KYC sharing with user consent based on Modrna

Issue #95 closed
Nat Sakimura created an issue

Saving KYC cost is a big topic. Technically, we can send the PKI signed JWT from a bank to another for non-repudiation. There has to be a claim on the level of KYC.

For transparency and authorization, we can leverage Modrna user questioning etc.

Food for thought.

Comments (5)

  1. Nat Sakimura reporter

    For transparency purposes, having traces of what's been done in KYC would be a good idea. Maybe on blockchain?

  2. Henrik Biering

    People working with KYC here (Denmark) claim that KYC as such (and hence the level of KYC) is not portable as the financial institutions apply each their proprietary and secret algorithms. Whereas the individual underlying attributes (pieces of evidence) can be reused. But is is also the evidence collection process that is tedious and expensive.

  3. Tom Jones

    I personally believe that sharing user information without explicit consent is (or should be) outside the scope of OpenID in that it is not even remotely open.

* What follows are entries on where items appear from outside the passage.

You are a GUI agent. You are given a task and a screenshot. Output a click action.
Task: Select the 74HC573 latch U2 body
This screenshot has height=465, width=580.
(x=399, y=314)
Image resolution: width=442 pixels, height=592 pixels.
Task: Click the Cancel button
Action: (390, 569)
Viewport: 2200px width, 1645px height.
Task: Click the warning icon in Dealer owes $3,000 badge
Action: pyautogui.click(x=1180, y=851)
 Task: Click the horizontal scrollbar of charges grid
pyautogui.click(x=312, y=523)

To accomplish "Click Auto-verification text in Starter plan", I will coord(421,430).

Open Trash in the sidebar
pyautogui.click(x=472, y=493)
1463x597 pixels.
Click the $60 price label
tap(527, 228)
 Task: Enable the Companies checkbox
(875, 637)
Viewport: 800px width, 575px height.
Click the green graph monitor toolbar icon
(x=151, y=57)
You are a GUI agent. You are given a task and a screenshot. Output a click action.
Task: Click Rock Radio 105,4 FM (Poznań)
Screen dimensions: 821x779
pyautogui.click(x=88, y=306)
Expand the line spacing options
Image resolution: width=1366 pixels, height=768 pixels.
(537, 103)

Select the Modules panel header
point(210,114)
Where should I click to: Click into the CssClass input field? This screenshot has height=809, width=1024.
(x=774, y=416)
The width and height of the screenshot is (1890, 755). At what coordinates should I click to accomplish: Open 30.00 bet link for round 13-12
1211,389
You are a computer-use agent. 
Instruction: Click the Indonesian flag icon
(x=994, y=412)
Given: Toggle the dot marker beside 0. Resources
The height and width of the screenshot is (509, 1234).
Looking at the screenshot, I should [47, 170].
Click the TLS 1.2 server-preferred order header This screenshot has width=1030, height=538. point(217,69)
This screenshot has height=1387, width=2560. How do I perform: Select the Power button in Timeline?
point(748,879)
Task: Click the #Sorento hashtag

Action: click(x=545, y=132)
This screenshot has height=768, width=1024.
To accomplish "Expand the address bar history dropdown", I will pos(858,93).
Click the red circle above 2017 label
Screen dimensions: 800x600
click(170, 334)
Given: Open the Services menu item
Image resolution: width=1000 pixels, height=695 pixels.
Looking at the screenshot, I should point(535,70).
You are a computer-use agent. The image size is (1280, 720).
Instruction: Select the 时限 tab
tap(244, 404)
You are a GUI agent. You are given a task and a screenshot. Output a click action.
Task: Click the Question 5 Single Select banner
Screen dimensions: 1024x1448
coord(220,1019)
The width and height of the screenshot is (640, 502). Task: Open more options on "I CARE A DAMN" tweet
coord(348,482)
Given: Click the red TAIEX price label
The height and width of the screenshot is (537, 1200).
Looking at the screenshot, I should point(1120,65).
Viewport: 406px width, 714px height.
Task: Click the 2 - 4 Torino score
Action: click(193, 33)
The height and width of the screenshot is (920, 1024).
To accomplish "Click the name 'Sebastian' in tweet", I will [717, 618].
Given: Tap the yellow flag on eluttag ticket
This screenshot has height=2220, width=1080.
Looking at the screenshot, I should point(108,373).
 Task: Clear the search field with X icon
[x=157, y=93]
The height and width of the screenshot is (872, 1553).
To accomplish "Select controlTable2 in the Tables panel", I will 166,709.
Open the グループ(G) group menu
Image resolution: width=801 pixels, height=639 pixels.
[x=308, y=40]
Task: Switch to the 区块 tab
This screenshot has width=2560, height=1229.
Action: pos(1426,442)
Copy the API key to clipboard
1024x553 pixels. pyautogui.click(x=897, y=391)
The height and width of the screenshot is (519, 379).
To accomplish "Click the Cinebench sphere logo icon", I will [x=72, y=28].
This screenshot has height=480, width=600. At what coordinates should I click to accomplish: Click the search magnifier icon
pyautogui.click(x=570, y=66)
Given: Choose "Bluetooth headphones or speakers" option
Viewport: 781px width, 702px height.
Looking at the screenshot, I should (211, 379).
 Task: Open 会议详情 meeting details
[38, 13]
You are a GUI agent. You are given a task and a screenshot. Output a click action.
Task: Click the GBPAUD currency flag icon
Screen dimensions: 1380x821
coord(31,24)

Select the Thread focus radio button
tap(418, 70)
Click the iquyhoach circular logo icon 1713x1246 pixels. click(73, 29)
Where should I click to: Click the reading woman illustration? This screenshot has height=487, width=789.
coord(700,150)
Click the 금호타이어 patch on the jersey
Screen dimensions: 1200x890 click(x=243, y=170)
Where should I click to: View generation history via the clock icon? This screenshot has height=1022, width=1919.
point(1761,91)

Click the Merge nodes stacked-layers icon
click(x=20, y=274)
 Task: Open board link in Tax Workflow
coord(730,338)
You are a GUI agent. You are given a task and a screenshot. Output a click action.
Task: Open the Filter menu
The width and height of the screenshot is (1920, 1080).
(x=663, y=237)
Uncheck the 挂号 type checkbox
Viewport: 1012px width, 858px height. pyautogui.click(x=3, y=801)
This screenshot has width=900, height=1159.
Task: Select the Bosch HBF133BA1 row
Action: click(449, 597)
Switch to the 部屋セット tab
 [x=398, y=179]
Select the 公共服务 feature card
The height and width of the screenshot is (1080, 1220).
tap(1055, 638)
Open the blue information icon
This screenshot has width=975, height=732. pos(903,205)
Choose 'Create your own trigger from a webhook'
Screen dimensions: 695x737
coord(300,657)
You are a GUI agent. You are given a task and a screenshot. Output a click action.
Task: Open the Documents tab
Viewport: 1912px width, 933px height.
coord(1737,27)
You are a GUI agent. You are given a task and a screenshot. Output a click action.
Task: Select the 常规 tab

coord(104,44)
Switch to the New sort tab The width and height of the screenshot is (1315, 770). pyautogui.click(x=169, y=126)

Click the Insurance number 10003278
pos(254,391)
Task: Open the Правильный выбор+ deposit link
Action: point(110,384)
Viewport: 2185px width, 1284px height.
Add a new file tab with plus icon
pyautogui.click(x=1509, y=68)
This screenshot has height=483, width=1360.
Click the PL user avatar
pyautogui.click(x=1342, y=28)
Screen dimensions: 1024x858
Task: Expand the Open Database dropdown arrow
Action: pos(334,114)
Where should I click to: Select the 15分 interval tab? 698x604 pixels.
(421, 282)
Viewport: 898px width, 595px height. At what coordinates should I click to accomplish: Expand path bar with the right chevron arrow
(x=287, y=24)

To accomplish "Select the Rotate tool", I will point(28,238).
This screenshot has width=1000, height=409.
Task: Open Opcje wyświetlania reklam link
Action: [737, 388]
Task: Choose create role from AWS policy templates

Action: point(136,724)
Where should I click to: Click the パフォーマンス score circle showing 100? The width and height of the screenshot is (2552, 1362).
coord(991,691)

    Another point is that KYC is expensive as you point out. So, why would any KYC organization be willing to share that with a competitor?

    I would point to the following article which endorses a tiered approach to identity in banking for the explicit purpose of including a larger share of the human population. KYC share currently has no concept of level of assurance. It is binary, the customer qualifies for an account or they do not. https://leveloneproject.org/wp-content/uploads/2015/04/The-Level-One-Project-Guide-Designing-a-New-System-for-Financial-Inclusion1.pdf

  4. Tom Jones

    and a final point. As the ING bank has already proven, in the US at least, that KYC share is already possible in that the new bank can determine, using existing functionality, that the user qualified for a depository account at another FI. The interbank payment protocol inadvertently provides that proofing. So I would argue that KYC share does not add value.